Son yıllarda Eğitim Sen gibi PKK ve sahte solun etkisindeki sendikaların yanı sıra, Kürtçenin kullanımı üzerine anketler yapıldı. Anketlerin tümünde Türkçenin baskın çıktığı ve esas dil haline geldiği genel kabul görüyor.

MURAT İNCE

Bölücü çevrelerde sürekli dillendirilen Kürtçenin resmi dil statüsüne kavuşturulma talepleri ile Kürdümüzün gerçeği aynı kulvarda buluşmuyor. Zorlamalara ve bölücülerin tüm baskılarına rağmen Türkiye Kürtçesinin aile içi ve çevresinde kullanıldığı, Kürtçenin bir lehçesi olmayan Zazaca’nın ise günlük yaşamda giderek azaldığını bölücü ağızlarda dile getiriyor.

Türkiye Kürtçesi ve Türkiye Zazacasıyla söylenen türküler ise ayrımsız halkımızın epey bir kısmınca zevkle dinlenmektedir. Kürtçe türkülerin çoğunun Türkçeye aktarılmasından dolayı, başta Ayşe Şan olmak üzere pek çok sanatçı bölücülerce eleştirilmiştir. Onlara göre Türkçeleştirilen Kürtçe türküler asimilasyon sürecini hızlandırıyor. Doğal birleşme, karışma ve uyumun yolunun kapatılması için öne sürülen asimilasyon ve oto asimilasyon (aslında doğal kaynaşma) sözcükleri Türkiye Kürtleri’nin statüsü ile uyuşmuyor, tezat oluşturuyor. Bu sözler bir avuç bölücülüğü ABD/İsrail’e dayanarak gerçekleştirmeye çalışan azınlığın ağzındaki pelesenktir.

TÜRKÇEMİZİN BİRLEŞTİRİCİLİĞİ

Ne yapılırsa yapılsın Türkçe dışındaki hiçbir dil ülkemiz sathında gelişemez ve kabul görmez. Bazı dayatmalarla da Türkçe gerçeği değiştirilemez.

Eğitim dili illa Kürtçe olsun diyenlerin "her yerde Kürtçe konuş" önermeleri çocukların Türkçeyi iyi telaffuz etmemelerine ve "kırık Türkçe" kullanmalarına neden oluyor. Anadilinin öğrenilmesine, konuşulmasına hiç kimse karşı çıkmıyor ve bu yönde son yıllarda önemli mesafeler de alındı.
^^^^
* _İstek_: Seçkiye göre Kürtçe türkülerin Türkçeye aktarılması yüzünden bölücülerce eleştirilen sanatçılar arasında ilk hangi isim anılıyor?

* _Veri kesiti_:
^^^^
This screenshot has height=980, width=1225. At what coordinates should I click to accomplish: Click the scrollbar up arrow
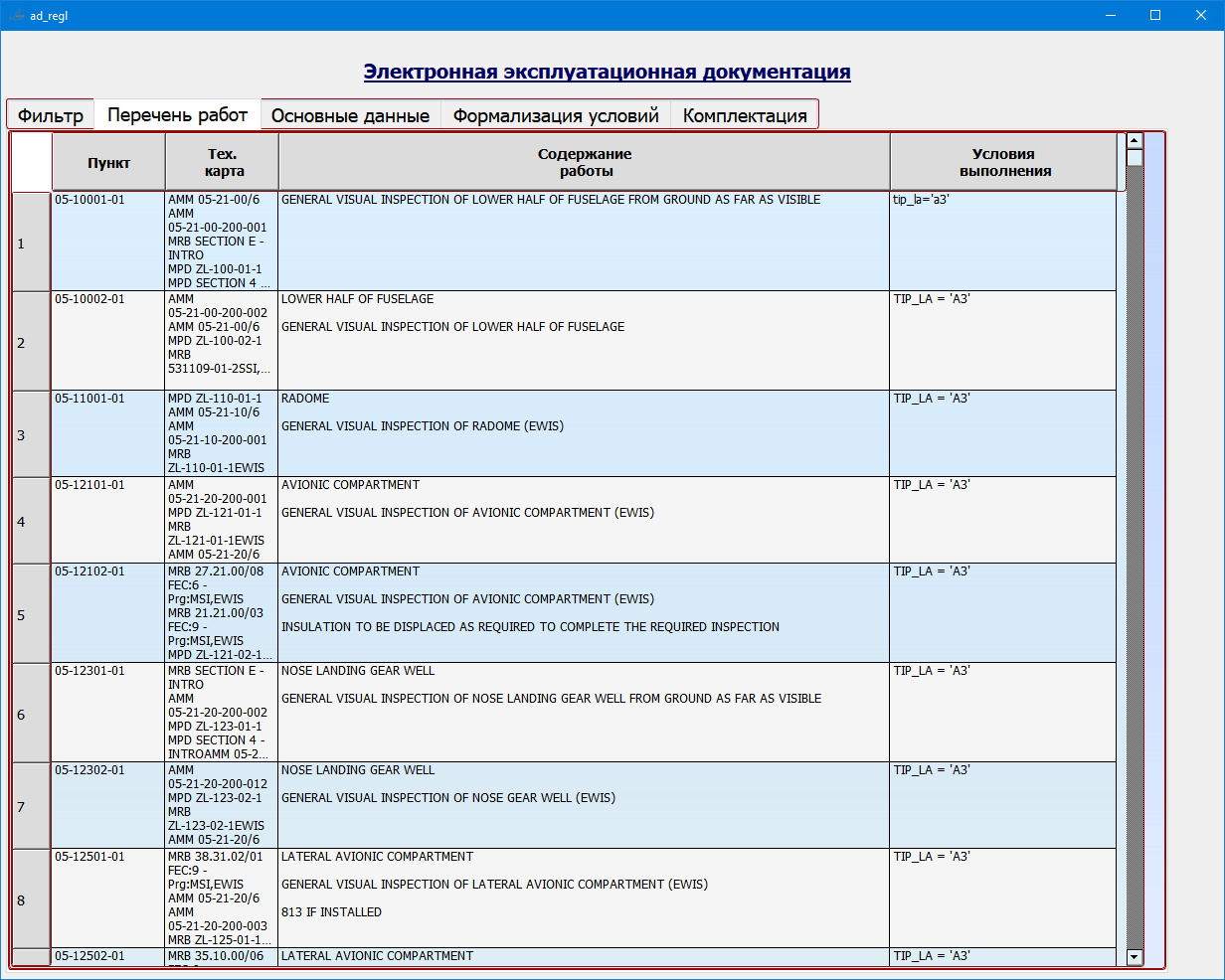1135,141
^^^^
* _Görevin sonucu_: Ayşe Şan.